Former head of state Khieu Samphan and Pol Pot's deputy, Nuon Chea, will now be tried on charges of genocide against Vietnamese and Cham Muslim minorities in Cambodia. Both cases will be tried separately even as the tribunals work to speed up proceedings keeping in mind the ageing defendants, reports said. The latest trial, which is expected to continue until 2016, will focus on the roles of Chea, 88, and Samphan, 83, in murdering hundreds of thousands of people from Cambodia’s ethnic minorities, as well as address cases of rape and forced marriages.

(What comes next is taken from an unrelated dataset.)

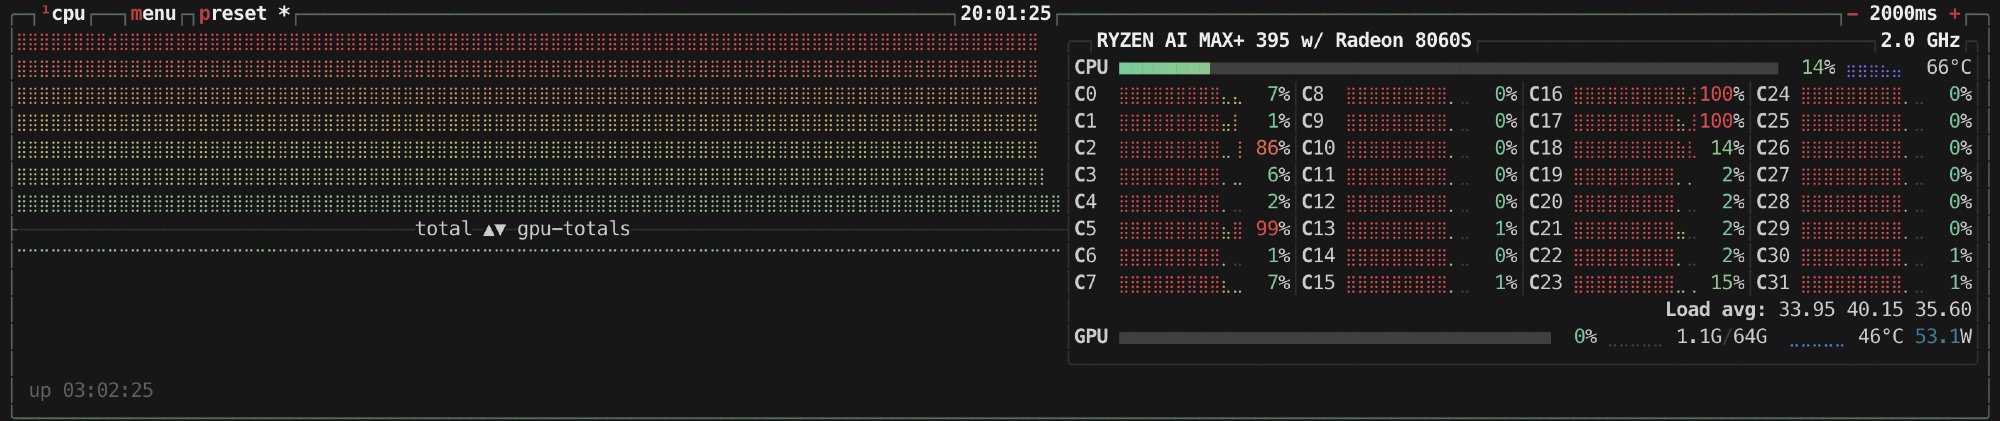Select the gpu-totals graph label
2000x421 pixels.
tap(574, 229)
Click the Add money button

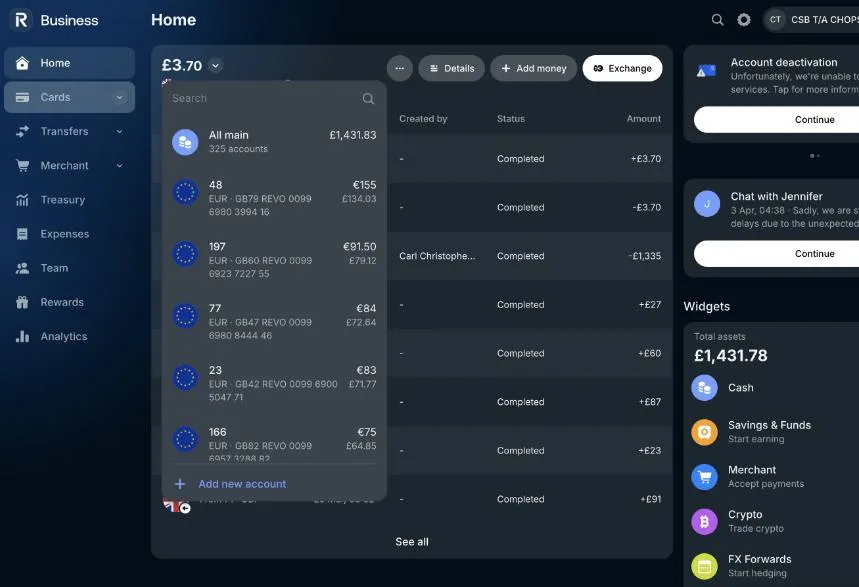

The first trial largely focused on crimes the regime committed when they forcibly moved millions of urban Cambodians from cities to rural labor camps in an attempt to convert Cambodia into an absolute socialist agricultural society. The verdict in this trial is expected to be announced on Aug. 7.
The Khmer Rouge ruled Cambodia from 1975 to 1979. During those years, two million people were killed or died of starvation from the Maoist regime's experiment in an extreme form of 'agrarian socialism.'
Cambodia state prosecutors are seeking life sentences against the former Khmer leaders. 
Only Khmer Rouge leader Pol Pot, who died in 1997, and former prison chief, Kang Kek Iew, better known as Comrade Duch, have so far been convicted and jailed for their involvement in the Cambodian genocide.
Two other leaders of the regime were to be tried, but, Ieng Sary, the regime's foreign minister, died last year, and his wife, the former social affairs minister, Ieng Thirith, was deemed unfit to stand trial.